Davis: “I don't think so.”
Davis: “I don't-- I mean, if he did, I don't think anybody saw it.”
As the disease was stealing her father away, Patti was growing closer and closer to her mother.
Couric: “Ultimately, when your mom really needed you, you were there for both of them. And so that, in some ways, must make you feel so much better. Because can you imagine if you had remained estranged from them? I got to know your mom through the years, when I did interview her, and she was so tickled when you would come over with zucchini bread. That was really so sweet. And I think you've provided her with so much joy and comfort in a time when there was so little to be had of both of those things.”
Davis: “Yeah, I hope so. I mean I think maybe whatever very gone through in your life, or… if you're happy with where you get to, then it's all -- it's worth it.”
For the last three years of his life, Patti says her father was bedridden and required 'round the clock medical care. He was so ill, he was unable to recognize his eldest daughter Maureen, even as she was dying herself of cancer. He was almost always silent, even on a day, Patti believes, the world was desperate for his voice.
Couric: “You write, ‘I missed him more after September 11 than I had in all the years prior to that day. And I have never considered that I could miss him more. But I did. I missed him as a daughter. And I missed him as an American.’”
Davis: “Yes, I did. And I also-- and I really was so aware that I needed him as a citizen of this country and that we as a country needed him. Because he would have known what to say to bring us some comfort. I think I'm probably like most people; I had never had such reverence for being an American as I did after that day. I never thought that I would cry hearing America the Beautiful. I never thought that the sight of the American flag would make me weep. It used to make my father tear up. And after September 11, I found that happening to me. And I got to understand a little bit of his deep love for this country.”
Couric: “Your dad's last morning was something out of a movie in a way appropriately. Tell me what happened.”
Davis: “Several minutes before he took his last breath he opened his eyes and looked straight at my mother and held her eyes. And his eyes were focused. And they were blue. And they hadn't been blue like that in at least a year. I mean, it was this moment of just utter clarity looking straight at her. And he closed his eyes. And he took his last breath.”
And ironically, the nation Patti Davis shook her fist at in the 70s and resented in the 80s became a companion, sharing her journey, sharing her grief.
Davis: “I had this odd sibling rivalry with America. America had taken my father from me. And over most of the years of his illness, I gradually started feeling this support system from this country who -- people grieving along with us. But even after that week ended, I got and I know everybody in my family did, hundreds and hundreds of postcards and cards and letters. I would say 90 percent of them said, ‘Thank you for sharing your father with us.’ And I thought, wow, you know, if you hang around this earth long enough you really see how things come full circle."

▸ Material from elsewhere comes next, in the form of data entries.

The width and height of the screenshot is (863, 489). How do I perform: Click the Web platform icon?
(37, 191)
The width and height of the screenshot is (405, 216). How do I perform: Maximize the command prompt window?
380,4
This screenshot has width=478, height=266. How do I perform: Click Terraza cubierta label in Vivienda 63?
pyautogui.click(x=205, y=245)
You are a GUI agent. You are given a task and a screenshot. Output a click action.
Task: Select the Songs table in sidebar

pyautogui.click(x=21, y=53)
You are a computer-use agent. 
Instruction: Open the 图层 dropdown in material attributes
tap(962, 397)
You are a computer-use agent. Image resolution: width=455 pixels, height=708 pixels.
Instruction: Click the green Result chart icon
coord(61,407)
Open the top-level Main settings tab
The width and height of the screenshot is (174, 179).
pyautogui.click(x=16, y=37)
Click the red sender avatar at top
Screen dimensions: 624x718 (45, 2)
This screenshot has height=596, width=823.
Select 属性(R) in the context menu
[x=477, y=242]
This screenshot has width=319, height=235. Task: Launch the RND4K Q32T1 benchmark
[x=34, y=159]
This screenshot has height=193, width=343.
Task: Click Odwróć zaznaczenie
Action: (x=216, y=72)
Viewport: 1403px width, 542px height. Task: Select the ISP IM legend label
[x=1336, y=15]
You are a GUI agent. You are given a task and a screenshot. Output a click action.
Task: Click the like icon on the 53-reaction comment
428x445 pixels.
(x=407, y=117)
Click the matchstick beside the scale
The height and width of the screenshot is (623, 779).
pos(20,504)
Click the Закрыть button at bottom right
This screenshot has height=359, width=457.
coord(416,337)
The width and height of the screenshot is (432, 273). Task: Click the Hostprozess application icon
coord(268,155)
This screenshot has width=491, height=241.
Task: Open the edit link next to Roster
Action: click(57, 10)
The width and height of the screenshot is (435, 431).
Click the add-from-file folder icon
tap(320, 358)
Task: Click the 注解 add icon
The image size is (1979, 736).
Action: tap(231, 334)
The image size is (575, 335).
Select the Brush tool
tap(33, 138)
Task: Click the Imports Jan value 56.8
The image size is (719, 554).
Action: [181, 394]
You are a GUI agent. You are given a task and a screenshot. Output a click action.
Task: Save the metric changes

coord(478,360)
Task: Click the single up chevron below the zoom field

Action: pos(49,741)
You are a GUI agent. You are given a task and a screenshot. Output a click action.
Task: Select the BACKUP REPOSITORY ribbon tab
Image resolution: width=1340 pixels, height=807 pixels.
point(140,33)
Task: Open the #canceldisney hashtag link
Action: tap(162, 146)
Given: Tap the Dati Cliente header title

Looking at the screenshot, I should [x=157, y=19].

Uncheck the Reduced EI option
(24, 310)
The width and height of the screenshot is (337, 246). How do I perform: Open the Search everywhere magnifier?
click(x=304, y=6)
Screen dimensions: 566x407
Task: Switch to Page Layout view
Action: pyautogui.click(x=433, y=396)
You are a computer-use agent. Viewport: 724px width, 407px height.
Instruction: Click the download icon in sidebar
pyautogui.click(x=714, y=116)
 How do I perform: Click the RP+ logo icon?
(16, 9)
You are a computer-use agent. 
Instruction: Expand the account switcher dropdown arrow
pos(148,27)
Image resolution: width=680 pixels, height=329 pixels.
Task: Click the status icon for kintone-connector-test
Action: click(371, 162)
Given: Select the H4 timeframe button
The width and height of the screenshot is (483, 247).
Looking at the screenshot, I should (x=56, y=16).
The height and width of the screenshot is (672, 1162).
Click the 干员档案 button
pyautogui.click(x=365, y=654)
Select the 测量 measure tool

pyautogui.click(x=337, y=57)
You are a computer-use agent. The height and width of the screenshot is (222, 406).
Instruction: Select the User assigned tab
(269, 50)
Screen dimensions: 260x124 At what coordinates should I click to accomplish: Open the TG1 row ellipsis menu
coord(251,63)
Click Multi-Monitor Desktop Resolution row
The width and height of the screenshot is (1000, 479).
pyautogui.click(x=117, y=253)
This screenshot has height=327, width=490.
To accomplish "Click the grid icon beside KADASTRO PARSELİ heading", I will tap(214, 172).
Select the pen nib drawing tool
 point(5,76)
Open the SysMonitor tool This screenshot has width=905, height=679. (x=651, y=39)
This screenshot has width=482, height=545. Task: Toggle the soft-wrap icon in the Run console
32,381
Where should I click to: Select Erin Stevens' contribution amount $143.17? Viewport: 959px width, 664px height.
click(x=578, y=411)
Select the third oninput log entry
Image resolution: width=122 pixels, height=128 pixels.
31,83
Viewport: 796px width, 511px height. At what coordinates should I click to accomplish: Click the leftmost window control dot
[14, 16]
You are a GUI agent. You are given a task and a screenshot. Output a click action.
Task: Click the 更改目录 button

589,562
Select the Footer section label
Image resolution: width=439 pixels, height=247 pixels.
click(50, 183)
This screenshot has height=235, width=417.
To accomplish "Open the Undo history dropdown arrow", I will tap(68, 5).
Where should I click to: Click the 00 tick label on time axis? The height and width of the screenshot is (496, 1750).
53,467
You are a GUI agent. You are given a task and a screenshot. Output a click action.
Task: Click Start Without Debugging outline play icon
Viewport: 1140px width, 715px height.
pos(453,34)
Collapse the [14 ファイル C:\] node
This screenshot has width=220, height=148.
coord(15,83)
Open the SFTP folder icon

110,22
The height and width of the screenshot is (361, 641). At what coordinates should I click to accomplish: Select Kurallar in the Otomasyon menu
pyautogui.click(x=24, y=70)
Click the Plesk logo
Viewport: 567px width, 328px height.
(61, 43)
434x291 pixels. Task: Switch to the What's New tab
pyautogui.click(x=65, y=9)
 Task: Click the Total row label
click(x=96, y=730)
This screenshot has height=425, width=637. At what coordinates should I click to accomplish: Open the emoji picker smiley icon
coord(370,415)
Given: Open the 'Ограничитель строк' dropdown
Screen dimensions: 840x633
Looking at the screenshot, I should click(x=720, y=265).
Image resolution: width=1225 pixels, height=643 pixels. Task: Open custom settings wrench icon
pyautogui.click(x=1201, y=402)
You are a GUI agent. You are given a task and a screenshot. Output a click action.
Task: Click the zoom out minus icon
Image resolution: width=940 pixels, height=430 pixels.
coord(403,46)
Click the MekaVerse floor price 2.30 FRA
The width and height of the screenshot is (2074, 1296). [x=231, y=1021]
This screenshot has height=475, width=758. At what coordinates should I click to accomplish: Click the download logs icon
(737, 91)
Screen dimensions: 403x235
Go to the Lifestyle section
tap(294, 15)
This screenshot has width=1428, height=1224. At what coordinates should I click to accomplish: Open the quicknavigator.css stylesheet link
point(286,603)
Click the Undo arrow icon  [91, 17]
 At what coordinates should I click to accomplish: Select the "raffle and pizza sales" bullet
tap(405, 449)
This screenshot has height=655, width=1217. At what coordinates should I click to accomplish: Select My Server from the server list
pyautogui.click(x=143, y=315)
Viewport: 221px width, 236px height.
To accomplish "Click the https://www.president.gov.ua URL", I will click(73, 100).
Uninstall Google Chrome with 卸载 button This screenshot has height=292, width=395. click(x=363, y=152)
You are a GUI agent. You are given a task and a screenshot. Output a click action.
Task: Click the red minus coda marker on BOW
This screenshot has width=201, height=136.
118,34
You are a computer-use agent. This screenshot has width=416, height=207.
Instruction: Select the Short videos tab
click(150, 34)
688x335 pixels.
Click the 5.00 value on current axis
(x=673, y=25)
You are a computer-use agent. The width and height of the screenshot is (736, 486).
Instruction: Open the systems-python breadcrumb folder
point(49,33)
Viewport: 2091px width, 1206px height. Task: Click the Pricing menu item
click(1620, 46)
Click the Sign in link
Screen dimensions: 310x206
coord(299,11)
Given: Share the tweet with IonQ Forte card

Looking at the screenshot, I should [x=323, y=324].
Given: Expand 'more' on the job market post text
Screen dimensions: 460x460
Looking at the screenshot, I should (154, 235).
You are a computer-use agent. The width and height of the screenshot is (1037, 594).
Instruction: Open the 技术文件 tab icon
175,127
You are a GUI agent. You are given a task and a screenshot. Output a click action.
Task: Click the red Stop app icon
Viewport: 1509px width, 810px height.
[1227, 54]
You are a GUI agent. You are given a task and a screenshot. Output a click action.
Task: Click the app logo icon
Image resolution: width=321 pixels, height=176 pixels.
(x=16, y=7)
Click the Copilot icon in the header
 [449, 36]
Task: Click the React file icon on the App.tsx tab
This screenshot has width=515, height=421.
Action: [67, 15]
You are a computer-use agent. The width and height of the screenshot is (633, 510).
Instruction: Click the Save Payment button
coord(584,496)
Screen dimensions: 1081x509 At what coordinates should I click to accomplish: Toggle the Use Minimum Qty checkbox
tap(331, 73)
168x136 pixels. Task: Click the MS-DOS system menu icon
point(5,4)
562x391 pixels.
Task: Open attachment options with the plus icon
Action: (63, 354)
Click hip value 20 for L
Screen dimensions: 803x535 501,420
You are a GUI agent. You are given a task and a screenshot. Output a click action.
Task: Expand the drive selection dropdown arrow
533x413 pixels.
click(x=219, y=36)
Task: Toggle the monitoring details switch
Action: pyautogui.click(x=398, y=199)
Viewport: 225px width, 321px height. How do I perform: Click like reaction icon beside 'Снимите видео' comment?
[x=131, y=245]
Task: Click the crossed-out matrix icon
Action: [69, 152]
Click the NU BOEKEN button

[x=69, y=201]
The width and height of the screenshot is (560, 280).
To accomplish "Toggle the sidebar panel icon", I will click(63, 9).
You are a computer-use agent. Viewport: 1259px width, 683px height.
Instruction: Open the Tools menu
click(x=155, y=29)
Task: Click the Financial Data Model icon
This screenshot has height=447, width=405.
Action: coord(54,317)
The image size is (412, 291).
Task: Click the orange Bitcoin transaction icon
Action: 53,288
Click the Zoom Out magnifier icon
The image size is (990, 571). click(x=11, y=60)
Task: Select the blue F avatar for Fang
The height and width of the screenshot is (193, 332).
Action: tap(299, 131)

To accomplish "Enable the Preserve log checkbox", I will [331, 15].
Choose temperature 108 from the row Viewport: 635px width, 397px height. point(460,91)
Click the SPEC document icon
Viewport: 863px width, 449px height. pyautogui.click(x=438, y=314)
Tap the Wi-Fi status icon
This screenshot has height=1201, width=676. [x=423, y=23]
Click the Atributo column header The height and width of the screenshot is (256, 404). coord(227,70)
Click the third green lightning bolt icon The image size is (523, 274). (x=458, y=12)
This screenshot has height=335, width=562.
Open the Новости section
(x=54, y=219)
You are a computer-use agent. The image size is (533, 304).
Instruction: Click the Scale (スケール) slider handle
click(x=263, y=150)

In many ways, the process of living life without her father began long before his death. But at 52, Patti says she's still learning from him lessons about life, love and most importantly, faith.
Book audio: There is a hill in Pacific Palisades California. It was our kite-flying hill. My father would tell this story: I stood on my tiptoes, stretched my arm up toward all that blue and asked him, ‘if I reached up really high, can I touch God?’ He answered, ‘You don't have to reach up. God is everywhere all the time, all around us.’”
Davis: “I think that nothing teaches you more about, life than death and dying. You know? If you can really show up for that situation with a loved one, you learn a lot about how to live your life knowing that there are no guarantees that you'll even be here tomorrow. And you live your life a little bit more gently, a little bit more softly. Hopefully, a little bit more wisely, dare I say.”